Stated task: Reproduce the records below word for word, with every line kept as it is.

Rows:
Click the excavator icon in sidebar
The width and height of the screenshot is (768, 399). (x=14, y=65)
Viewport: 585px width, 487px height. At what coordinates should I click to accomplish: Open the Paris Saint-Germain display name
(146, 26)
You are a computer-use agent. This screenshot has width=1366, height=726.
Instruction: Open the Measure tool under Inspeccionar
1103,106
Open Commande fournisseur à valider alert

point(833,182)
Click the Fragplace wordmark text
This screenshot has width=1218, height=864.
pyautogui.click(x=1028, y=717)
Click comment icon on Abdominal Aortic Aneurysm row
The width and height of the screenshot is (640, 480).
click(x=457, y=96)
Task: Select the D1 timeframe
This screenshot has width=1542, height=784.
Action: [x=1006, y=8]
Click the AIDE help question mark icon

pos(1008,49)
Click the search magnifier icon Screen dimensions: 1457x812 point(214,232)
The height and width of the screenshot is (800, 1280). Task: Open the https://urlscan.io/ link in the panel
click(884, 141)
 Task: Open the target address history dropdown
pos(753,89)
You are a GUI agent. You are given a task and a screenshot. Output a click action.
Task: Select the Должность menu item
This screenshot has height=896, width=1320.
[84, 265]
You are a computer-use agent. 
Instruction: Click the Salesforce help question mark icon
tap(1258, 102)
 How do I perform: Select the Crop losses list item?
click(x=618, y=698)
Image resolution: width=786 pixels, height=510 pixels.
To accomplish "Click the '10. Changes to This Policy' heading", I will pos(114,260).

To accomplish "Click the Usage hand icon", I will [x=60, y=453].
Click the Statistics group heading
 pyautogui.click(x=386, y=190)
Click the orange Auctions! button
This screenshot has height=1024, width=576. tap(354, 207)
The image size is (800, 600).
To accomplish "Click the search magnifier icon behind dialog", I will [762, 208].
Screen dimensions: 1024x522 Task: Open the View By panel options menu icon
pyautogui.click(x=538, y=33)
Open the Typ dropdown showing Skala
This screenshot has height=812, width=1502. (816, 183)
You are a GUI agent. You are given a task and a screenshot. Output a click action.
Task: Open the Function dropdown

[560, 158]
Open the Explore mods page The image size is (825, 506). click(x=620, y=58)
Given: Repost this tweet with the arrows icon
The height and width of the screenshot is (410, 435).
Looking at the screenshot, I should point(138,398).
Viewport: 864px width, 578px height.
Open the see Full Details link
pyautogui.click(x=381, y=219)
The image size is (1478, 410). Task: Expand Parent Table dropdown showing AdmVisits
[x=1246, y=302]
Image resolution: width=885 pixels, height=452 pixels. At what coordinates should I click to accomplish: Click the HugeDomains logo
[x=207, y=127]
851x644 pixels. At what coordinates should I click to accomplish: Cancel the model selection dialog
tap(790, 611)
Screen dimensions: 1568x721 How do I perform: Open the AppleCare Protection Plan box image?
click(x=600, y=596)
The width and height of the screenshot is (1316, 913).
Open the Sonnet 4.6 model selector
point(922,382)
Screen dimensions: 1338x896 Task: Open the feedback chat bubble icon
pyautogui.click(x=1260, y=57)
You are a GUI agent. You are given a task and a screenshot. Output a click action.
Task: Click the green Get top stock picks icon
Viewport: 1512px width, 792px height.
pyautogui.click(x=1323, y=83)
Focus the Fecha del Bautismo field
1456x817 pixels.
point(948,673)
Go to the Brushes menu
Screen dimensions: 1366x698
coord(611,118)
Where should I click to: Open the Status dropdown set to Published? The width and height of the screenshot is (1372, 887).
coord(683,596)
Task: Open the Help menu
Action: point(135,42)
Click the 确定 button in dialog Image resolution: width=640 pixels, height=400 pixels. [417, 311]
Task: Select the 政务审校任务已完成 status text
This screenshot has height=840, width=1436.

Problem solution:
Click the excavator icon in sidebar
The width and height of the screenshot is (768, 399). (x=14, y=65)
Viewport: 585px width, 487px height. At what coordinates should I click to accomplish: Open the Paris Saint-Germain display name
(146, 26)
You are a computer-use agent. This screenshot has width=1366, height=726.
Instruction: Open the Measure tool under Inspeccionar
1103,106
Open Commande fournisseur à valider alert

point(833,182)
Click the Fragplace wordmark text
This screenshot has width=1218, height=864.
pyautogui.click(x=1028, y=717)
Click comment icon on Abdominal Aortic Aneurysm row
The width and height of the screenshot is (640, 480).
click(x=457, y=96)
Task: Select the D1 timeframe
This screenshot has width=1542, height=784.
Action: [x=1006, y=8]
Click the AIDE help question mark icon

pos(1008,49)
Click the search magnifier icon Screen dimensions: 1457x812 point(214,232)
The height and width of the screenshot is (800, 1280). Task: Open the https://urlscan.io/ link in the panel
click(884, 141)
 Task: Open the target address history dropdown
pos(753,89)
You are a GUI agent. You are given a task and a screenshot. Output a click action.
Task: Select the Должность menu item
This screenshot has height=896, width=1320.
[84, 265]
You are a computer-use agent. 
Instruction: Click the Salesforce help question mark icon
tap(1258, 102)
 How do I perform: Select the Crop losses list item?
click(x=618, y=698)
Image resolution: width=786 pixels, height=510 pixels.
To accomplish "Click the '10. Changes to This Policy' heading", I will pos(114,260).

To accomplish "Click the Usage hand icon", I will [x=60, y=453].
Click the Statistics group heading
 pyautogui.click(x=386, y=190)
Click the orange Auctions! button
This screenshot has height=1024, width=576. tap(354, 207)
The image size is (800, 600).
To accomplish "Click the search magnifier icon behind dialog", I will [762, 208].
Screen dimensions: 1024x522 Task: Open the View By panel options menu icon
pyautogui.click(x=538, y=33)
Open the Typ dropdown showing Skala
This screenshot has height=812, width=1502. (816, 183)
You are a GUI agent. You are given a task and a screenshot. Output a click action.
Task: Open the Function dropdown

[560, 158]
Open the Explore mods page The image size is (825, 506). click(x=620, y=58)
Given: Repost this tweet with the arrows icon
The height and width of the screenshot is (410, 435).
Looking at the screenshot, I should point(138,398).
Viewport: 864px width, 578px height.
Open the see Full Details link
pyautogui.click(x=381, y=219)
The image size is (1478, 410). Task: Expand Parent Table dropdown showing AdmVisits
[x=1246, y=302]
Image resolution: width=885 pixels, height=452 pixels. At what coordinates should I click to accomplish: Click the HugeDomains logo
[x=207, y=127]
851x644 pixels. At what coordinates should I click to accomplish: Cancel the model selection dialog
tap(790, 611)
Screen dimensions: 1568x721 How do I perform: Open the AppleCare Protection Plan box image?
click(x=600, y=596)
The width and height of the screenshot is (1316, 913).
Open the Sonnet 4.6 model selector
point(922,382)
Screen dimensions: 1338x896 Task: Open the feedback chat bubble icon
pyautogui.click(x=1260, y=57)
You are a GUI agent. You are given a task and a screenshot. Output a click action.
Task: Click the green Get top stock picks icon
Viewport: 1512px width, 792px height.
pyautogui.click(x=1323, y=83)
Focus the Fecha del Bautismo field
1456x817 pixels.
point(948,673)
Go to the Brushes menu
Screen dimensions: 1366x698
coord(611,118)
Where should I click to: Open the Status dropdown set to Published? The width and height of the screenshot is (1372, 887).
coord(683,596)
Task: Open the Help menu
Action: point(135,42)
Click the 确定 button in dialog Image resolution: width=640 pixels, height=400 pixels. [417, 311]
Task: Select the 政务审校任务已完成 status text
This screenshot has height=840, width=1436.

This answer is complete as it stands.